Due to high growth rate and rapid growth, pine and eucalyptus plantations for commercial multipurposes are of great relevance to mitigate greenhouse gas emissions and promote adaptation to climate change, through carbon sequestration and storage of it in its bioproducts. However, it is possible to improve the environmental performance of these production systems, as together with economic benefits, then some critical points and possible recommendations are highlighted:

• Fossil fuels are the inputs that contribute the most to different categories of potential environmental impacts. The replacement by cleaner energy sources and the use of more efficient machines, equipment and vehicles is the main solution to improve the environmental and economic performance of the sector.
• The increase in transport efficiency also collaborates synergistically to increase the financial result, since this operation impacts the total cost of forestry activities in most evaluated systems the most.
• The sale of carbon credits is another market that, if explored, represents an opportunity to obtain important financial results for forestry, especially in eucalyptus systems, as well as an incentive to adopt more efficient environmental management practices.
• The cultivation of pine to obtain wood and gum-resin has a high demand for labor, making this component the costliest. Even though the higher demand for labor increases costs, the resin significantly increases the profitability of the property, which makes this system the one with the best economic performance among all evaluated. In addition to the financial results for the forest owner, resin contributes significantly more to the generation of jobs and the fixation of man in the countryside. For this reason, it is essential to have conditions that favor the employment relationship or even the provision of this service to enable this activity., Since employees are often hired individually by the rural producer or company that owns the forest, it would be interesting to create strategies that reduce hiring costs, favor the continuity of the provision of services, and provide greater legal certainty to employment relationships. The creation of companies specialized in the provision of this service or cooperatives organized by rural workers could be alternatives for the solution of labor problems in resin economic operations.

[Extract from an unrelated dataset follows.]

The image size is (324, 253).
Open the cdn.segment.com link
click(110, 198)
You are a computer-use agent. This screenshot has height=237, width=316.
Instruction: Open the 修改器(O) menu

It has also been shown that the integration of multicriteria decision-making methods to life cycle assessment, life cycle cost and analysis of financial and economic indicators is very useful in supporting complex decisions that lead to drafting of public policies aiming at expand the contributionof forestry in bioeconomy context. It should be noted that the functional unit, the scope, the criteria considered, and the weighting of the indicators are important issues that can influence the results among the alternatives being considered. Therefore, researchers and decision makers must carefully analyze these aspects when proposing solutions to a multicriteria problem.